Mientras el gobierno sostiene que actuó para evitar inversiones inviables, los proyectos anunciados como prioritarios se desmoronaron por no tener sustento técnico, financiero y social desde su origen.
La cancelación de dos proyectos impulsados por la gobernadora Lorena Cuéllar Cisneros no solo evidenció problemas de planeación, sino también el peso que han adquirido asociaciones civiles y colectivos ambientalistas en la toma de decisiones públicas en Tlaxcala.
Lo que inicialmente fueron presentados como proyectos estratégicos —la “Ciudad de la Juventud” y el Autotrén Tlaxcala— terminaron frenados tras la presión de organizaciones que cuestionaron desde el inicio su viabilidad. El desenlace refleja un gobierno que anunció obras sin sustento técnico sólido y que terminó cediendo ante el rechazo social.
Activistas y especialistas han sostenido que ambas iniciativas fueron planteadas sin estudios suficientes, con proyecciones poco claras y sin un análisis ambiental integral, lo que las convirtió en proyectos vulnerables desde su origen. Bajo esta lectura, las cancelaciones no serían un acto de planeación responsable, sino la consecuencia de decisiones apresuradas que no resistieron el escrutinio público.
La mandataria tuvo la ocurrencia de presentar sendos proyectos como los de mayor envergadura social, sin embargo los colectivos ambientalistas frenaron los anuncios derivado de que en los hechos atentaban contra el medio ambiente y se trataba sólo de caprichos financieros para que la mandataria tuviera la oportunidad de pagar a empresas foráneas y verse beneficiada económicamente con la aplicación millonaria de recursos, que en los hechos, se presentó una cantidad exorbitante para los verdaderos fines de cada proyecto.
Lo anterior demuestra que la gobernadora no tiene la capacidad para poner en marcha proyectos relevantes y certeros, por el contrario hace las cosas de manera irresponsable perjudicando a la sociedad tlaxcalteca con obras inútiles.
El caso más reciente es la terminación anticipada del contrato para transformar el Parque de la Juventud en “Ciudad de la Juventud”, obra que contemplaba una inversión superior a los 61.8 millones de pesos. Tras la cancelación, la empresa Infraestructura Saggezza devolvió más de 18.5 millones de pesos entregados como anticipo.
Aunque el gobierno estatal, a través de Antonio Martínez Velázquez, aseguró que los recursos fueron reintegrados y redirigidos, el hecho de que un proyecto con contrato firmado, calendario definido y recursos asignados haya sido cancelado refuerza las críticas sobre fallas en su diseño y validación.

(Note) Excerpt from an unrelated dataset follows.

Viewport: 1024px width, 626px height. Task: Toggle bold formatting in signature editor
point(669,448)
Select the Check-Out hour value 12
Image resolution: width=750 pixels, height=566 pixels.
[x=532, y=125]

A esto se suma el Autotrén Tlaxcala, anunciado en 2023 como una solución de movilidad sustentable, pero posteriormente declarado inviable mediante un Acuerdo Intersecretarial. El dictamen oficial concluyó que el proyecto implicaba altos costos sin beneficios ambientales ni de transporte claramente justificables, además de carecer de sustento técnico y financiero.
Ambos casos reflejan no solo improvisación, sino una administración reactiva, que primero impulsa proyectos de alto perfil y después retrocede ante la presión social y los cuestionamientos técnicos. En ese contexto, colectivos ambientalistas han sido señalados como actores clave que lograron frenar iniciativas consideradas de alto impacto, evidenciando su capacidad de incidencia frente al gobierno estatal.
Las cancelaciones ponen en duda los procesos internos de validación de proyectos, el papel de los asesores y la solidez de los estudios previos. También colocan sobre la mesa el debate sobre hasta qué punto las decisiones gubernamentales responden a una planeación estratégica o a reacciones ante la presión pública.
Mientras el gobierno sostiene que actuó para evitar inversiones inviables, los proyectos anunciados como prioritarios se desmoronaron por no tener sustento técnico, financiero y social desde su origen.